## Your task
Retype the lines below word for word, beginning with the first line and continuing through the line that contains "at that location.", with both ends included. Leave the pictures out.

## Given records
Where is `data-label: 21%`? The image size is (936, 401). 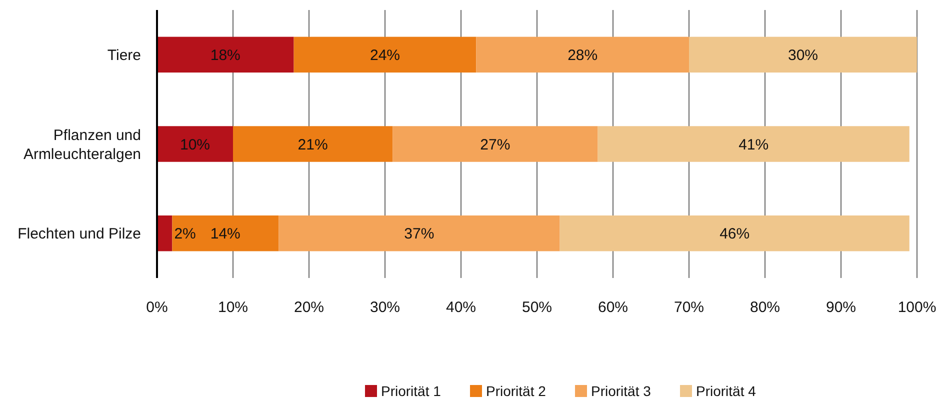
data-label: 21% is located at coordinates (313, 145).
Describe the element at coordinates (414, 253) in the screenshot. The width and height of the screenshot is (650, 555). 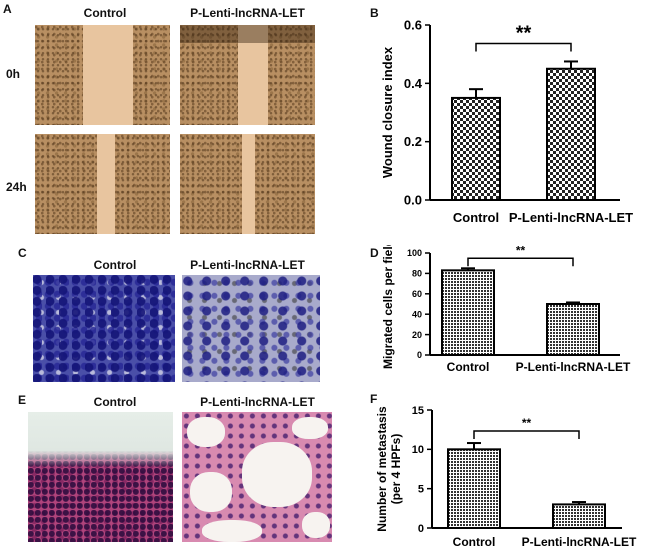
I see `y-tick-label: 100` at that location.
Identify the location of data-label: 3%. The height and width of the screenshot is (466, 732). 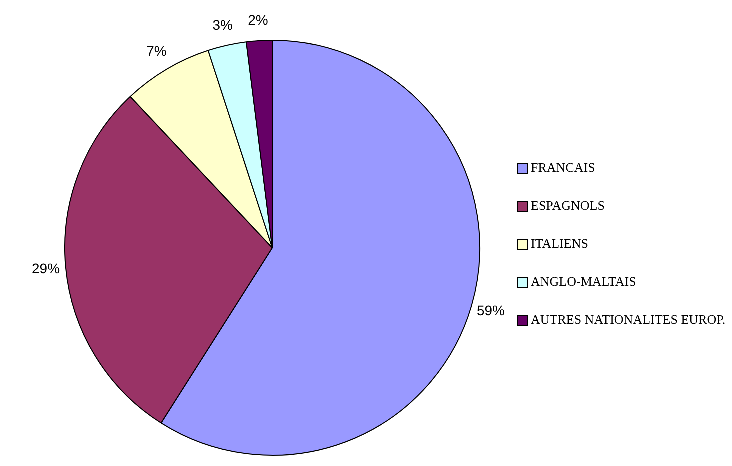
(222, 24).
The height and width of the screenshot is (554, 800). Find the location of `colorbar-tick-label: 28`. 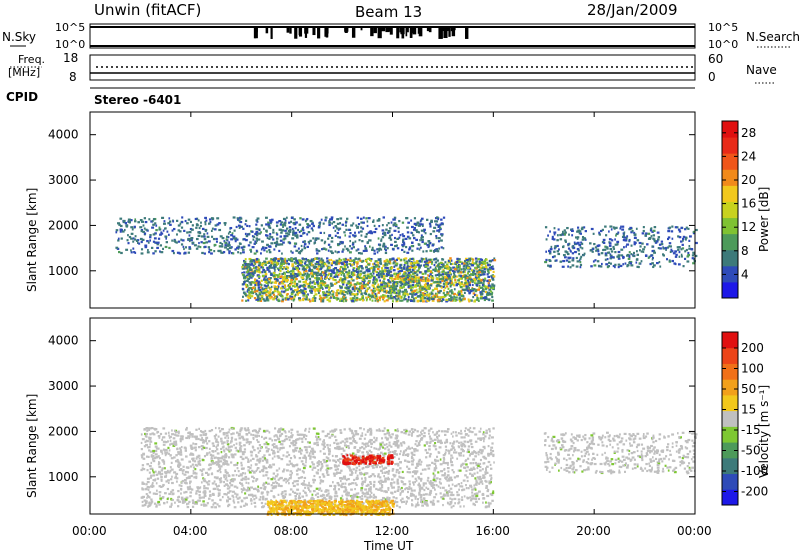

## Solution
Where is `data-label: 21%`? The image size is (936, 401). 
data-label: 21% is located at coordinates (313, 145).
Describe the element at coordinates (414, 253) in the screenshot. The width and height of the screenshot is (650, 555). 
I see `y-tick-label: 100` at that location.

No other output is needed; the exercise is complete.